• **EXERCISE REQUIREMENTS**
Every line from the one with "The width and height of the screenshot is (715, 358)." through the final line of the data below goes in the answer, copied exactly. Pictures do not.

• **TASK INPUT**
◇ ◇ ◇ ◇ ◇ ◇ ◇
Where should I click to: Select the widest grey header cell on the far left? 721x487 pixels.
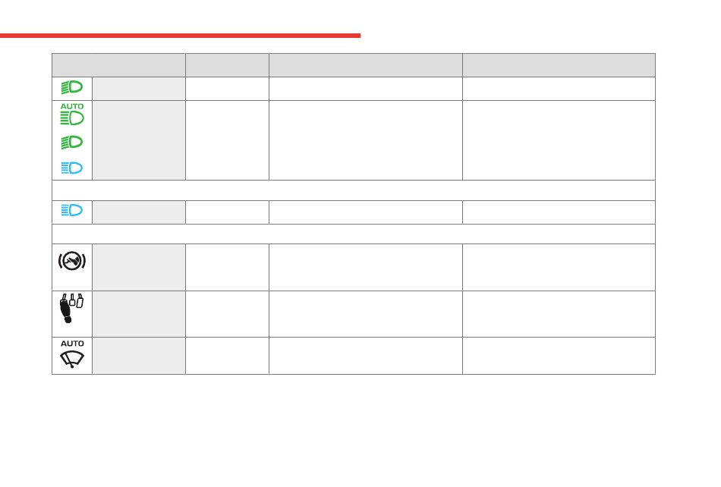coord(118,65)
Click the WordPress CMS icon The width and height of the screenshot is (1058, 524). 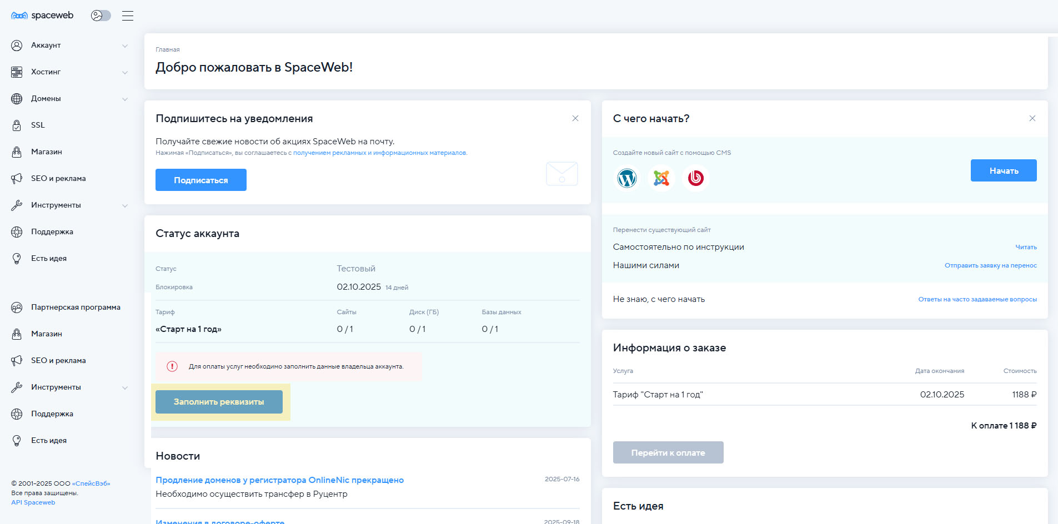[626, 178]

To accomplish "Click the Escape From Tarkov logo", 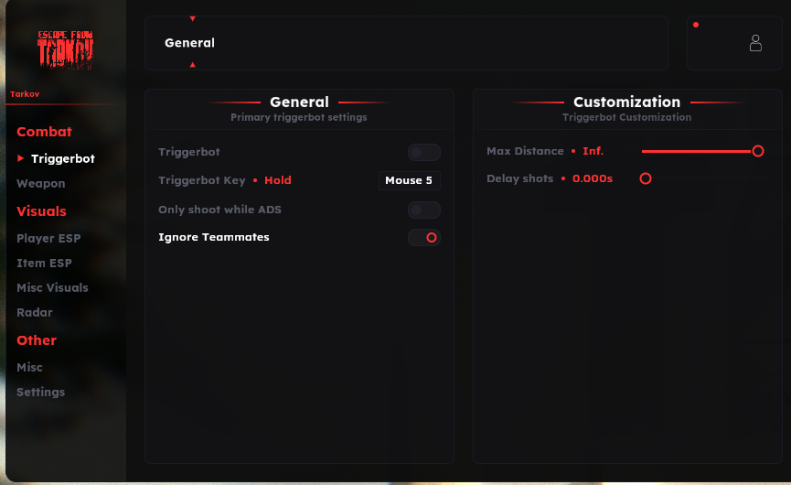I will coord(65,49).
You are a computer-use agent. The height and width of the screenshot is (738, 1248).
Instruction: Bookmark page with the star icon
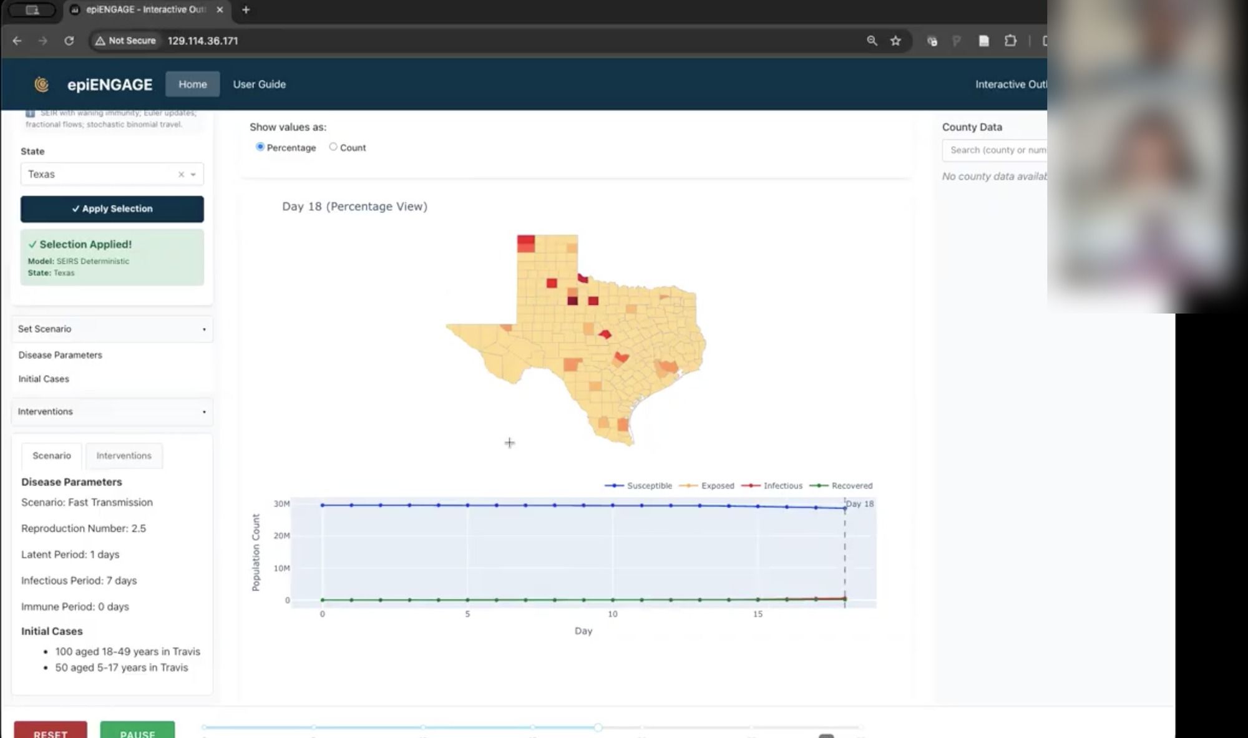pos(895,41)
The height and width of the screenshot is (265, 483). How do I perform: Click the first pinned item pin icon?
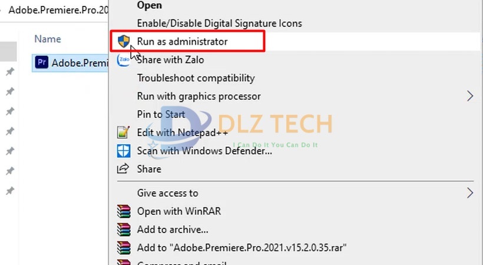[10, 72]
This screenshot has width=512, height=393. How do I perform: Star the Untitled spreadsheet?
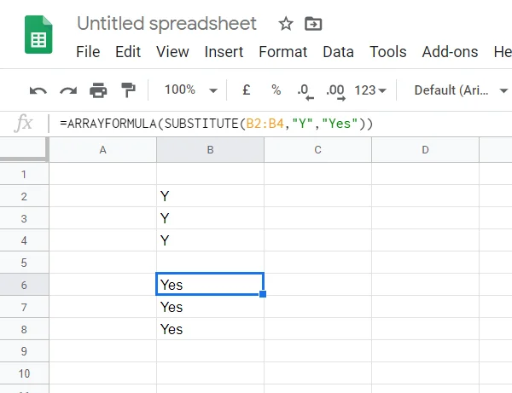pyautogui.click(x=286, y=24)
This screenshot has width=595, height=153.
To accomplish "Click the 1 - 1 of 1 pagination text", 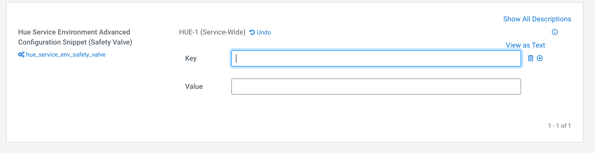I will click(x=559, y=126).
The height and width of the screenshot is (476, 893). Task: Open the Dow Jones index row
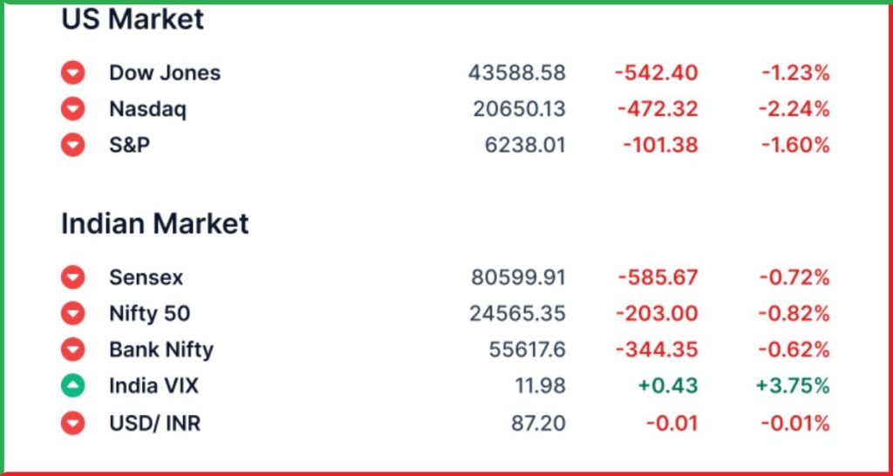(446, 73)
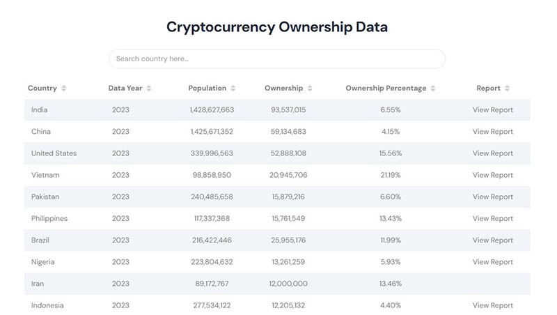The image size is (557, 315).
Task: Click sort icon beside Country header
Action: [64, 89]
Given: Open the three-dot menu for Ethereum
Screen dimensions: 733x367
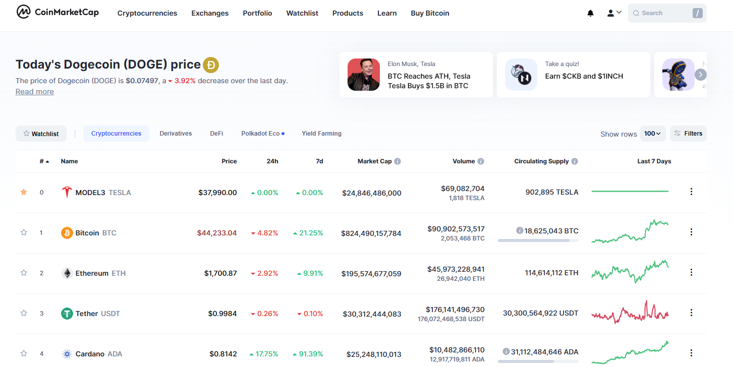Looking at the screenshot, I should click(691, 272).
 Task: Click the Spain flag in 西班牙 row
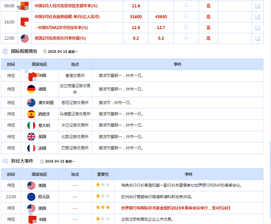(x=31, y=114)
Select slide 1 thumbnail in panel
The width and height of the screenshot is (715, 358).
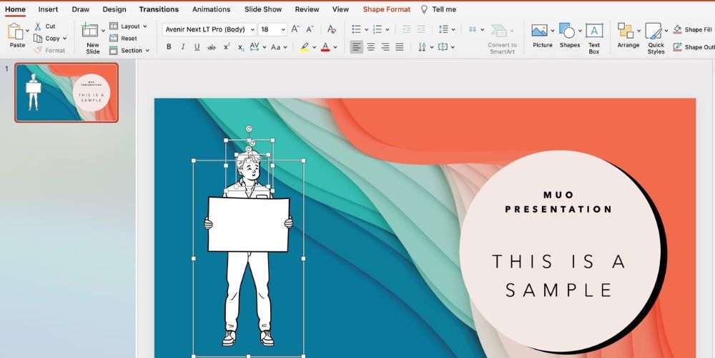click(66, 92)
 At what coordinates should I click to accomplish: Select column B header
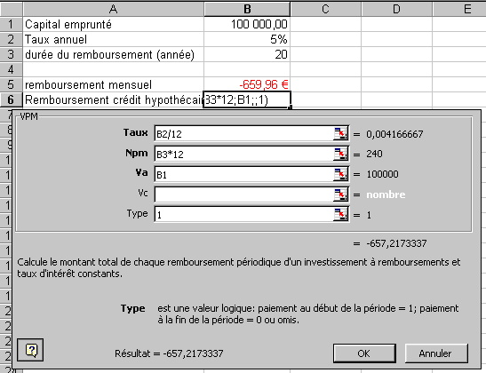click(247, 9)
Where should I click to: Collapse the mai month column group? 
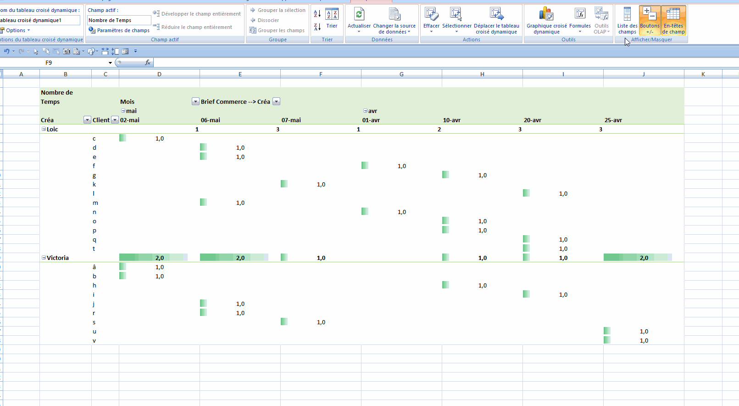pos(123,111)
◇ ◇ ◇ ◇ ◇ ◇ ◇
• **EXERCISE RESPONSE**
The width and height of the screenshot is (715, 358).
click(66, 92)
 At what coordinates should I click to accomplish: Select column B header
click(247, 9)
Where should I click to: Collapse the mai month column group? 
pos(123,111)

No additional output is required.